If mempool can not be created because of insufficient memory
it returns an error but has already created a ring (and leaves it
behind). This prevents code from trying one mempool size and then
retrying with a smaller size if the bigger size fails.

Reordering to do ring creation after getting memory fixes
the problem.

Signed-off-by: Stephen Hemminger <stephen at networkplumber.org>


--- a/lib/librte_mempool/rte_mempool.c  2014-06-24 08:20:28.513771717 -0700
+++ b/lib/librte_mempool/rte_mempool.c  2014-06-24 08:20:28.513771717 -0700
@@ -473,15 +473,6 @@ rte_mempool_xmem_create(const char *name

        rte_rwlock_write_lock(RTE_EAL_MEMPOOL_RWLOCK);

-       /* allocate the ring that will be used to store objects */
-       /* Ring functions will return appropriate errors if we are
-        * running as a secondary process etc., so no checks made
-        * in this function for that condition */
-       rte_snprintf(rg_name, sizeof(rg_name), RTE_MEMPOOL_MZ_FORMAT, name);
-       r = rte_ring_create(rg_name, rte_align32pow2(n+1), socket_id, rg_flags);
-       if (r == NULL)

-- RECORDS SUPPLIED --
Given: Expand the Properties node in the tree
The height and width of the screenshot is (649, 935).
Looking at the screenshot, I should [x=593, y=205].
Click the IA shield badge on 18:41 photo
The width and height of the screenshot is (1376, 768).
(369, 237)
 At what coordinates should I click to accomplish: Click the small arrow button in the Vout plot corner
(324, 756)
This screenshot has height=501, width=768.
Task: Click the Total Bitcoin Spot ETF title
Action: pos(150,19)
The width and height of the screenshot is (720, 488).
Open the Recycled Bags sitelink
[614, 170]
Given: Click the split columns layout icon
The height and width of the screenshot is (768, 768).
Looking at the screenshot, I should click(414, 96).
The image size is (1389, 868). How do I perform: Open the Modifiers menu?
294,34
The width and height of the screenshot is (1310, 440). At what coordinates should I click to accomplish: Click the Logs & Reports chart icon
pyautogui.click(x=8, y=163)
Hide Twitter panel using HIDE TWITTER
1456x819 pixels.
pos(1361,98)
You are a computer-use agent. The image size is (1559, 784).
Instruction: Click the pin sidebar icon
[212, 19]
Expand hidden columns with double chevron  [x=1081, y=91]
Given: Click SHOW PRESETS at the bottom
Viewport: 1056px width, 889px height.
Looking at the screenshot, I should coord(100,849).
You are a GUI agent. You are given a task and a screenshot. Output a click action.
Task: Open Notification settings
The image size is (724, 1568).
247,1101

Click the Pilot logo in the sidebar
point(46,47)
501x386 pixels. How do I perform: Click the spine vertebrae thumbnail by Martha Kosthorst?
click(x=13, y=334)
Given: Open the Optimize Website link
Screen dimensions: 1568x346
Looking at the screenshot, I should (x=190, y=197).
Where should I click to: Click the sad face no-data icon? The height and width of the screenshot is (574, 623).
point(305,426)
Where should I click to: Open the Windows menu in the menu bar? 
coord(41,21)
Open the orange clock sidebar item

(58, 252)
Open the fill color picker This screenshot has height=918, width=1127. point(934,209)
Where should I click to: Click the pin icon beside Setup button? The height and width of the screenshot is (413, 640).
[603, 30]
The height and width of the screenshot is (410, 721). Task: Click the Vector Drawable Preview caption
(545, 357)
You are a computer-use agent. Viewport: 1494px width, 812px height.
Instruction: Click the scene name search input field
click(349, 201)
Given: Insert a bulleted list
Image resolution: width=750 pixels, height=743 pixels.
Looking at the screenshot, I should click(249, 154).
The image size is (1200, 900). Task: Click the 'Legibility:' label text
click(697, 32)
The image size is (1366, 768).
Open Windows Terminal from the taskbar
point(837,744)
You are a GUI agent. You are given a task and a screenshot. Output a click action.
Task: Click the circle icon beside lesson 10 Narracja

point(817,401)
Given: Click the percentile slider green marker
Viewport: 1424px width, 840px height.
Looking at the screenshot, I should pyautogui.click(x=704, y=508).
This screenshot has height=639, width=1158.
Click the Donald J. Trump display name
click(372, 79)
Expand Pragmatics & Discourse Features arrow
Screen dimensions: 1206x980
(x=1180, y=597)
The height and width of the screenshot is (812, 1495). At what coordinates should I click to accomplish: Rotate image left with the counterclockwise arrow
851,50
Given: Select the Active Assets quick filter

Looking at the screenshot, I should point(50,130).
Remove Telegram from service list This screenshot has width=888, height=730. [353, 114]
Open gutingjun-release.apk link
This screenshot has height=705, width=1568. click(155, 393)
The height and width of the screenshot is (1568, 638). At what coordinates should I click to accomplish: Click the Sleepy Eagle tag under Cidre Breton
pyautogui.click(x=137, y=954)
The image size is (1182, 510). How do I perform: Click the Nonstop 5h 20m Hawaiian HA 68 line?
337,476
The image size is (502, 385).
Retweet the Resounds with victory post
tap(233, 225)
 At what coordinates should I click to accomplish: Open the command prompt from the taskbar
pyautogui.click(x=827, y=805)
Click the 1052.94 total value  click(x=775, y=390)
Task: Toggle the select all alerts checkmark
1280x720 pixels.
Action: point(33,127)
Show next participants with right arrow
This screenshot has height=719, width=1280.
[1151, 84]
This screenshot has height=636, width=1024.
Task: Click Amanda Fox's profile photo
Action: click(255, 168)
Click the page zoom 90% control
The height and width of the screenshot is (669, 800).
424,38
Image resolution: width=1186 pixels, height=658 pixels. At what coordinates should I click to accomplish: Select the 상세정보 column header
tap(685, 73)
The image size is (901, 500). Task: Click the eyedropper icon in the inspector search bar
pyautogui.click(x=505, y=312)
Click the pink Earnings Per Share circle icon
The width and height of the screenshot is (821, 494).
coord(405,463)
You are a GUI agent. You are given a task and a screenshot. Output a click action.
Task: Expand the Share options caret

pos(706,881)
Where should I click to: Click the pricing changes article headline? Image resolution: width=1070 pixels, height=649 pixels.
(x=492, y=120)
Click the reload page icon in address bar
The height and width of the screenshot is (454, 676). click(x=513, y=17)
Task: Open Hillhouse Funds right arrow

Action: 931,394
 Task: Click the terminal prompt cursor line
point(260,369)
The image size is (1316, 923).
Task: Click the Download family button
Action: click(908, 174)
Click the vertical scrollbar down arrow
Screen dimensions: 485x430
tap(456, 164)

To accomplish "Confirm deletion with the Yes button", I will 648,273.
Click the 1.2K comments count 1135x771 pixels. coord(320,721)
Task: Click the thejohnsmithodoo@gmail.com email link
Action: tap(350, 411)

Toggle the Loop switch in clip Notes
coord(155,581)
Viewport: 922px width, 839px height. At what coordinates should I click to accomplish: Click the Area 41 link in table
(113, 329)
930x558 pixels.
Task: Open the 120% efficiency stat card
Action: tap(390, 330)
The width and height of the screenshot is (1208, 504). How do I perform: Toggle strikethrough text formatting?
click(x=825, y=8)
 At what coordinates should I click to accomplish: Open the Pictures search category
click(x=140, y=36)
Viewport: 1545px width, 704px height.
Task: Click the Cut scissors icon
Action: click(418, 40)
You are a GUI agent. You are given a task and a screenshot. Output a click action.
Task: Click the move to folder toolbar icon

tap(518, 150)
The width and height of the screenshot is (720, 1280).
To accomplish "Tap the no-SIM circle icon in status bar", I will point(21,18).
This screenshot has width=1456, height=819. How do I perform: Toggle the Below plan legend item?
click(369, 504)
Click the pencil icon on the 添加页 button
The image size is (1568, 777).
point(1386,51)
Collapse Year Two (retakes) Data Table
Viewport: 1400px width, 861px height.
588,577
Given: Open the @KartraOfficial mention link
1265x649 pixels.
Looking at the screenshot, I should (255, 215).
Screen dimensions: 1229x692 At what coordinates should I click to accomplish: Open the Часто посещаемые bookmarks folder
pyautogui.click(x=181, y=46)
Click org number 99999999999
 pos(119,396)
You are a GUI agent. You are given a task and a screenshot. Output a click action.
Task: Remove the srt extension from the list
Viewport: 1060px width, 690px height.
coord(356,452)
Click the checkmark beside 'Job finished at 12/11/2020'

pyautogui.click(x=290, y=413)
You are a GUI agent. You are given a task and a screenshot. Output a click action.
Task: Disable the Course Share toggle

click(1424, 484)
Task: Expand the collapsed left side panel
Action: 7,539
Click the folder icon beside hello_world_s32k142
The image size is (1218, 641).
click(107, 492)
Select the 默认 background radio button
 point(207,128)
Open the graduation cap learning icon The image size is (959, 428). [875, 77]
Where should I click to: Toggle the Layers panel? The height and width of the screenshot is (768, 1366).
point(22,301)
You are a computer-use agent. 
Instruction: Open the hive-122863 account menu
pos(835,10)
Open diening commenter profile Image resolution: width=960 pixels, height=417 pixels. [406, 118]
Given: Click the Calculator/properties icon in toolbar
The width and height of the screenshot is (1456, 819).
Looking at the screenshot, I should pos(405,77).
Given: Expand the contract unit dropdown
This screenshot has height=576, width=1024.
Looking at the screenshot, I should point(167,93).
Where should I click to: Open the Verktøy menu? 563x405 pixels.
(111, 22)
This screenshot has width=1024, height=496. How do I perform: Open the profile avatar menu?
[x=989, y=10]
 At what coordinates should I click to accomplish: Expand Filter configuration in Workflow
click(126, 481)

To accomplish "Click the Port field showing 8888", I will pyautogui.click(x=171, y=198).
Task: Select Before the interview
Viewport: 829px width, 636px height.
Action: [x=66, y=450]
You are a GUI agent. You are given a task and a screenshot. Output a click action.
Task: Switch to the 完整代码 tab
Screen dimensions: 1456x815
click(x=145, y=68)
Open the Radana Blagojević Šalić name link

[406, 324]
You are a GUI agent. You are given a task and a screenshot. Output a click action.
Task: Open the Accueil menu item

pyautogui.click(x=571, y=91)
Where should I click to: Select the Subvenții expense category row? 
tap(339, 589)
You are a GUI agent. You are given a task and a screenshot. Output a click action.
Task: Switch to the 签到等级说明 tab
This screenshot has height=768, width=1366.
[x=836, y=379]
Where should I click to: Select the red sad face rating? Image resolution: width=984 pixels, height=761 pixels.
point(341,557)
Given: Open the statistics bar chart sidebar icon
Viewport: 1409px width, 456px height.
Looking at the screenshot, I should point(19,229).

-- SHORT EXERCISE --
Copy out the entire mempool patch above, word for word and line for line.

-- RIGHT ANSWER --
If mempool can not be created because of insufficient memory
it returns an error but has already created a ring (and leaves it
behind). This prevents code from trying one mempool size and then
retrying with a smaller size if the bigger size fails.

Reordering to do ring creation after getting memory fixes
the problem.

Signed-off-by: Stephen Hemminger <stephen at networkplumber.org>


--- a/lib/librte_mempool/rte_mempool.c  2014-06-24 08:20:28.513771717 -0700
+++ b/lib/librte_mempool/rte_mempool.c  2014-06-24 08:20:28.513771717 -0700
@@ -473,15 +473,6 @@ rte_mempool_xmem_create(const char *name

        rte_rwlock_write_lock(RTE_EAL_MEMPOOL_RWLOCK);

-       /* allocate the ring that will be used to store objects */
-       /* Ring functions will return appropriate errors if we are
-        * running as a secondary process etc., so no checks made
-        * in this function for that condition */
-       rte_snprintf(rg_name, sizeof(rg_name), RTE_MEMPOOL_MZ_FORMAT, name);
-       r = rte_ring_create(rg_name, rte_align32pow2(n+1), socket_id, rg_flags);
-       if (r == NULL)